* SELECTION *
Practice Efficiency7 min readUpdated 2026-06-14

Yes, one document-first intake can serve every state your firm works in. The workflow stays the same in each one: collect the client's own documents once, pull the data, and fill the required forms. Two things change per state. First, the jurisdiction unit you file under (counties in California, Colorado, Nevada, Texas, and Utah; judicial districts in Connecticut). Second, the required packet, including each state's financial disclosure form. Build the intake around the documents a client already has, and the same staff motion produces a correct packet in California, Colorado, Connecticut, Nevada, Texas, or Utah.

One document-first intake can feed packets across six states. The per-state work is the jurisdiction unit and the required forms. The workflow itself stays put.

The through-line: intake is the same, packets differ

Most firms treat a new state as a new process. In practice the intake is identical. A client arrives with the same kinds of documents in every state: a tax return, pay records, account statements, and the basic facts of the marriage. The data you extract from those documents is the data the forms need, regardless of where the case is filed. The differences live downstream, in which forms make up the required packet and in how each state names its jurisdiction unit. Once you separate the stable part (the document-first intake) from the variable part (the packet), running several states stops feeling like running several firms.

* DATA PROVIDED *
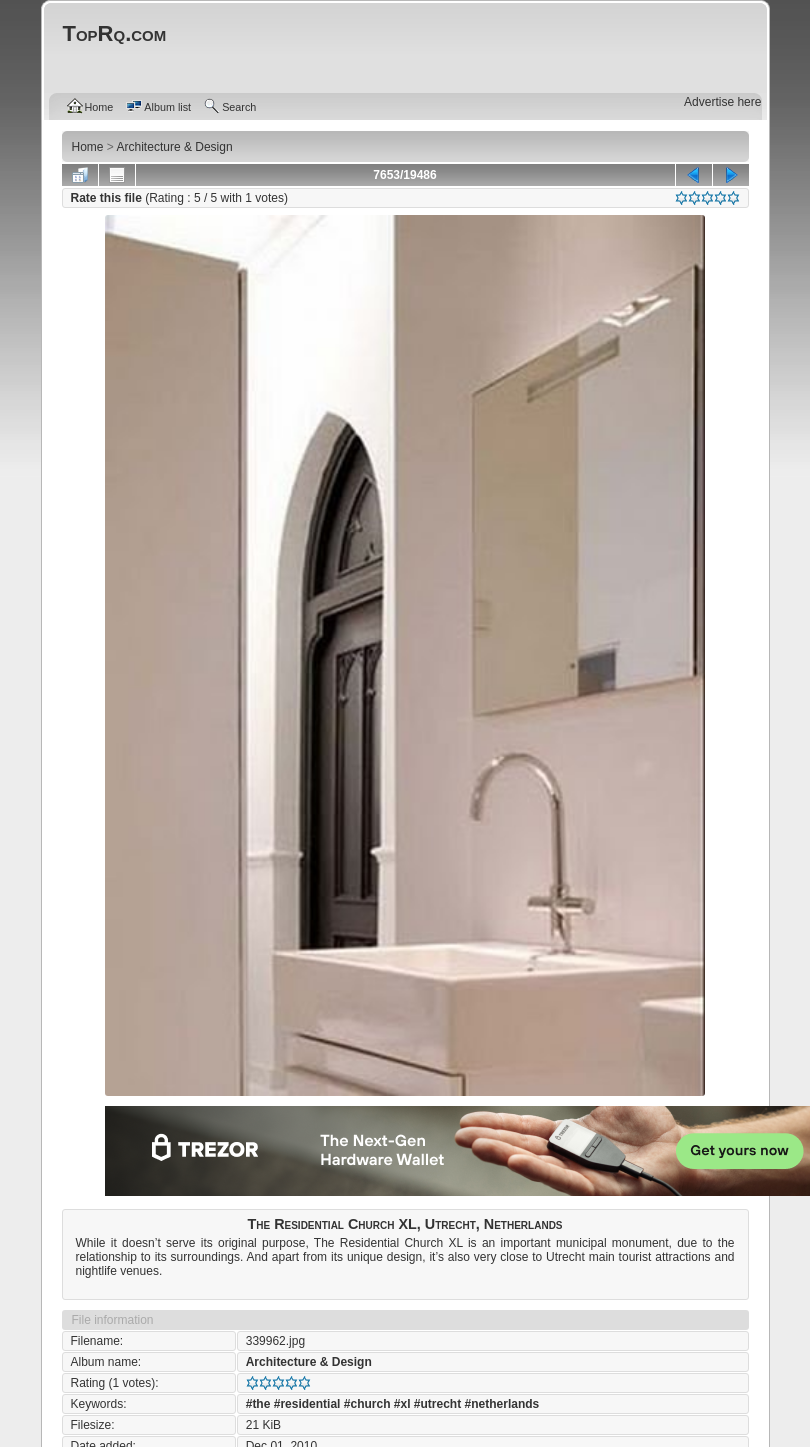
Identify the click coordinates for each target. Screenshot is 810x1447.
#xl (402, 1404)
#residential (307, 1404)
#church (367, 1404)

* DESCRIPTION OF THE TASK *
Continue the piece on using one document-first intake across several states, starting after its last sentence. The data has no connection to the text.

* OUTPUT FOR THIS EXERCISE *
Variable one: the jurisdiction unit

The first thing that changes per state is the unit you file under. California has 58 counties, Colorado 64, Nevada 17, Texas 254, and Utah 29. Connecticut is the outlier; it has no counties and files by 13 judicial districts instead. Your intake should capture the client's location once and map it to the correct unit for the filing state. For the five county states, that is a county lookup. For Connecticut, the same location field resolves to a judicial district. The data you collect does not change; only the routing does.

Variable two: the required packet and its financial form

The second variable is which forms the packet requires, and the clearest example is the financial disclosure. Every state asks the spouses to lay out income, expenses, assets, and debts, but each one uses a different document. California uses the Income and Expense Declaration (FL-150). Colorado uses the Sworn Financial Statement. Connecticut uses the Financial Affidavit. Nevada uses the Financial Disclosure. Utah uses the Financial Declaration. Texas takes a different path and relies on required disclosures rather than a single statewide financial form. The income, expenses, and account data your intake already captured map into whichever of these the case needs. One set of extracted figures can feed any of the six destinations.

Residency and timing shape your client advice

State rules shape what you tell a client about eligibility and timing, and they vary widely. State residency before filing runs 6 months in California and Texas, 12 months in Connecticut, 91 days in Colorado, and 6 weeks in Nevada; Utah tracks residency at the county level. County residency is 90 days in California, Texas, and Utah, with no separate county requirement in Colorado or Nevada, and Connecticut filing by judicial district. Waiting periods before a divorce can finalize also differ: about 6 months in California, about 91 days in Colorado and non-waivable, about 90 days from the return date in Connecticut, about 60 days from filing in Texas, about 30 days in Utah, and none in Nevada. Treat any waiting period as a floor; the actual time to finalize usually runs longer. None of this alters how you prepare documents; it shapes the guidance you give around them.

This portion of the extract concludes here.